[[ Input data open ]]
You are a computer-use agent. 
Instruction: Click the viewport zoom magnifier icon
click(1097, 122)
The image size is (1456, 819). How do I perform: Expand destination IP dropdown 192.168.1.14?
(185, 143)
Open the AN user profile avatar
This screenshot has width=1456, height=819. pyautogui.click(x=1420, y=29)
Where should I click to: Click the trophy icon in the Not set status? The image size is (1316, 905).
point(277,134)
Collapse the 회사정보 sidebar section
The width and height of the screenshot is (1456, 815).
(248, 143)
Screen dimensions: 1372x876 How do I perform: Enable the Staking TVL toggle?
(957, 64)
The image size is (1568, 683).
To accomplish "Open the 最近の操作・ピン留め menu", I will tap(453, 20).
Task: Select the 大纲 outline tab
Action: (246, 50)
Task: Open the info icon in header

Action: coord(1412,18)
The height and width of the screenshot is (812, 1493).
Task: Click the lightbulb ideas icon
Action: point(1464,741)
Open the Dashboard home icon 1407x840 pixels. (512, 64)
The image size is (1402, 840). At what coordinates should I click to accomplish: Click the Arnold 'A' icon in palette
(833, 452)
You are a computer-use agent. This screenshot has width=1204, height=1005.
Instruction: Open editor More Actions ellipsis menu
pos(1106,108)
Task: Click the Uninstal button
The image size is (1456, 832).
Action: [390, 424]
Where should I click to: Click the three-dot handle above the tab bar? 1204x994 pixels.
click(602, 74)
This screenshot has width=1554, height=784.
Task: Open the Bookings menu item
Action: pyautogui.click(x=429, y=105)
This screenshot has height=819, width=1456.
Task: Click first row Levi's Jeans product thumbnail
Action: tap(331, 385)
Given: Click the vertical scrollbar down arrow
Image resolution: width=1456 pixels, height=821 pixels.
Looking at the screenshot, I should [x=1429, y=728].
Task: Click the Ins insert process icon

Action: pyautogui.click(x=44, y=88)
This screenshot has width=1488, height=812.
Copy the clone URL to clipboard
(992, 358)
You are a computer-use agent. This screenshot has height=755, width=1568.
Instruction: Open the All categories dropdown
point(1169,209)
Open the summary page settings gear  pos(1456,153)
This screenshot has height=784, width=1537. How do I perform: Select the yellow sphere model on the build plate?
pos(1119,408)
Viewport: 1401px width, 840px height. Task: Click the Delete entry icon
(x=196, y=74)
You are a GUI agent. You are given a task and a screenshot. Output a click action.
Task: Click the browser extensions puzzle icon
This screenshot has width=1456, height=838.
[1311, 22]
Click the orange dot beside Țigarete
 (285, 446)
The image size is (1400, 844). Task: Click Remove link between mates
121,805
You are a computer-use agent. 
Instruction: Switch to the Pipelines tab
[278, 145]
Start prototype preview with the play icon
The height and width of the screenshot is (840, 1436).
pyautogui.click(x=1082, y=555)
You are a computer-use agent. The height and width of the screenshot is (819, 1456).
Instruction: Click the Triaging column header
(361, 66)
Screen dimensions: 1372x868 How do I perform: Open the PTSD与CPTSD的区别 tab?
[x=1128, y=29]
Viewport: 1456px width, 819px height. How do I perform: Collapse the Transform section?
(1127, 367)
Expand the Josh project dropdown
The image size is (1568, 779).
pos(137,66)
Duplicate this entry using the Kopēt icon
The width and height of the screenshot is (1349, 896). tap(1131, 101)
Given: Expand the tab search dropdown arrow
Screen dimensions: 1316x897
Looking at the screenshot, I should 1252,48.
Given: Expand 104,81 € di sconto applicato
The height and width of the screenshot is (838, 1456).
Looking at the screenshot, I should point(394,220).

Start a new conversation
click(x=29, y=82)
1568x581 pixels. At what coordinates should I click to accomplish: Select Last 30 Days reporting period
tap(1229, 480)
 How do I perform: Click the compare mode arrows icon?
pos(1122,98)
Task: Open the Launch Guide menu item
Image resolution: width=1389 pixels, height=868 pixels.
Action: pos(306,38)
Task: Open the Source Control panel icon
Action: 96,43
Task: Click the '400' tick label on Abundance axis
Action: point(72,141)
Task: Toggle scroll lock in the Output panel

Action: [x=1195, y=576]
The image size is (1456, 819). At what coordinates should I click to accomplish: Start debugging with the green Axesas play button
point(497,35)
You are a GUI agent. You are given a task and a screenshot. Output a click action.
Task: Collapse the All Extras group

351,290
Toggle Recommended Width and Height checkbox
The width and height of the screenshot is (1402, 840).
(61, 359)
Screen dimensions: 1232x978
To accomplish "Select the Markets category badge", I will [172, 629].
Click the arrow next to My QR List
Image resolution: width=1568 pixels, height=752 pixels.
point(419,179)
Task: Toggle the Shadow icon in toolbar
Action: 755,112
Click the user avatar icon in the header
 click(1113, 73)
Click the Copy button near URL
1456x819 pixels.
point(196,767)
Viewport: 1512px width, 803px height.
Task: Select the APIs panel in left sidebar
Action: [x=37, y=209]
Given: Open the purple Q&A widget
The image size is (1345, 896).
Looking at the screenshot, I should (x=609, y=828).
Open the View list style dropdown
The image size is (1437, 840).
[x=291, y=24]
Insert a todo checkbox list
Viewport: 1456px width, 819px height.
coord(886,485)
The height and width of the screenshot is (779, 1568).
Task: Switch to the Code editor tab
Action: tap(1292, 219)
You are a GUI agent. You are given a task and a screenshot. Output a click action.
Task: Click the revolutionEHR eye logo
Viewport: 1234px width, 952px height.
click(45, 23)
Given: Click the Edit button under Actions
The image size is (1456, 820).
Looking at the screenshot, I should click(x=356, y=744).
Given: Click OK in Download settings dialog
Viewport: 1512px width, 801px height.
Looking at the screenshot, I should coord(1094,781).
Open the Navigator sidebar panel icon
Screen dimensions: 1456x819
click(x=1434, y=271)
[[ Input data closed ]]
Directions
Each record, exactly as written, is to be printed again.

Reply to the task
You are a computer-use agent. 
Instruction: Click the viewport zoom magnifier icon
click(1097, 122)
The image size is (1456, 819). How do I perform: Expand destination IP dropdown 192.168.1.14?
(185, 143)
Open the AN user profile avatar
This screenshot has width=1456, height=819. pyautogui.click(x=1420, y=29)
Where should I click to: Click the trophy icon in the Not set status? The image size is (1316, 905).
point(277,134)
Collapse the 회사정보 sidebar section
The width and height of the screenshot is (1456, 815).
(248, 143)
Screen dimensions: 1372x876 How do I perform: Enable the Staking TVL toggle?
(957, 64)
The image size is (1568, 683).
To accomplish "Open the 最近の操作・ピン留め menu", I will tap(453, 20).
Task: Select the 大纲 outline tab
Action: (246, 50)
Task: Open the info icon in header

Action: coord(1412,18)
The height and width of the screenshot is (812, 1493).
Task: Click the lightbulb ideas icon
Action: point(1464,741)
Open the Dashboard home icon 1407x840 pixels. (512, 64)
The image size is (1402, 840). At what coordinates should I click to accomplish: Click the Arnold 'A' icon in palette
(833, 452)
You are a computer-use agent. This screenshot has width=1204, height=1005.
Instruction: Open editor More Actions ellipsis menu
pos(1106,108)
Task: Click the Uninstal button
The image size is (1456, 832).
Action: [390, 424]
Where should I click to: Click the three-dot handle above the tab bar? 1204x994 pixels.
click(602, 74)
This screenshot has width=1554, height=784.
Task: Open the Bookings menu item
Action: pyautogui.click(x=429, y=105)
This screenshot has height=819, width=1456.
Task: Click first row Levi's Jeans product thumbnail
Action: tap(331, 385)
Given: Click the vertical scrollbar down arrow
Image resolution: width=1456 pixels, height=821 pixels.
Looking at the screenshot, I should [x=1429, y=728].
Task: Click the Ins insert process icon

Action: pyautogui.click(x=44, y=88)
This screenshot has width=1488, height=812.
Copy the clone URL to clipboard
(992, 358)
You are a computer-use agent. This screenshot has height=755, width=1568.
Instruction: Open the All categories dropdown
point(1169,209)
Open the summary page settings gear  pos(1456,153)
This screenshot has height=784, width=1537. How do I perform: Select the yellow sphere model on the build plate?
pos(1119,408)
Viewport: 1401px width, 840px height. Task: Click the Delete entry icon
(x=196, y=74)
You are a GUI agent. You are given a task and a screenshot. Output a click action.
Task: Click the browser extensions puzzle icon
This screenshot has width=1456, height=838.
[1311, 22]
Click the orange dot beside Țigarete
 (285, 446)
The image size is (1400, 844). Task: Click Remove link between mates
121,805
You are a computer-use agent. 
Instruction: Switch to the Pipelines tab
[278, 145]
Start prototype preview with the play icon
The height and width of the screenshot is (840, 1436).
pyautogui.click(x=1082, y=555)
You are a computer-use agent. The height and width of the screenshot is (819, 1456).
Instruction: Click the Triaging column header
(361, 66)
Screen dimensions: 1372x868 How do I perform: Open the PTSD与CPTSD的区别 tab?
[x=1128, y=29]
Viewport: 1456px width, 819px height. How do I perform: Collapse the Transform section?
(1127, 367)
Expand the Josh project dropdown
The image size is (1568, 779).
pos(137,66)
Duplicate this entry using the Kopēt icon
The width and height of the screenshot is (1349, 896). tap(1131, 101)
Given: Expand the tab search dropdown arrow
Screen dimensions: 1316x897
Looking at the screenshot, I should 1252,48.
Given: Expand 104,81 € di sconto applicato
The height and width of the screenshot is (838, 1456).
Looking at the screenshot, I should point(394,220).

Start a new conversation
click(x=29, y=82)
1568x581 pixels. At what coordinates should I click to accomplish: Select Last 30 Days reporting period
tap(1229, 480)
 How do I perform: Click the compare mode arrows icon?
pos(1122,98)
Task: Open the Launch Guide menu item
Image resolution: width=1389 pixels, height=868 pixels.
Action: pos(306,38)
Task: Open the Source Control panel icon
Action: 96,43
Task: Click the '400' tick label on Abundance axis
Action: point(72,141)
Task: Toggle scroll lock in the Output panel

Action: [x=1195, y=576]
The image size is (1456, 819). At what coordinates should I click to accomplish: Start debugging with the green Axesas play button
point(497,35)
You are a GUI agent. You are given a task and a screenshot. Output a click action.
Task: Collapse the All Extras group

351,290
Toggle Recommended Width and Height checkbox
The width and height of the screenshot is (1402, 840).
(61, 359)
Screen dimensions: 1232x978
To accomplish "Select the Markets category badge", I will [172, 629].
Click the arrow next to My QR List
Image resolution: width=1568 pixels, height=752 pixels.
point(419,179)
Task: Toggle the Shadow icon in toolbar
Action: 755,112
Click the user avatar icon in the header
 click(1113, 73)
Click the Copy button near URL
1456x819 pixels.
point(196,767)
Viewport: 1512px width, 803px height.
Task: Select the APIs panel in left sidebar
Action: [x=37, y=209]
Given: Open the purple Q&A widget
The image size is (1345, 896).
Looking at the screenshot, I should (x=609, y=828).
Open the View list style dropdown
The image size is (1437, 840).
[x=291, y=24]
Insert a todo checkbox list
Viewport: 1456px width, 819px height.
coord(886,485)
The height and width of the screenshot is (779, 1568).
Task: Switch to the Code editor tab
Action: tap(1292, 219)
You are a GUI agent. You are given a task and a screenshot. Output a click action.
Task: Click the revolutionEHR eye logo
Viewport: 1234px width, 952px height.
click(45, 23)
Given: Click the Edit button under Actions
The image size is (1456, 820).
Looking at the screenshot, I should click(x=356, y=744).
Given: Click OK in Download settings dialog
Viewport: 1512px width, 801px height.
Looking at the screenshot, I should coord(1094,781).
Open the Navigator sidebar panel icon
Screen dimensions: 1456x819
click(x=1434, y=271)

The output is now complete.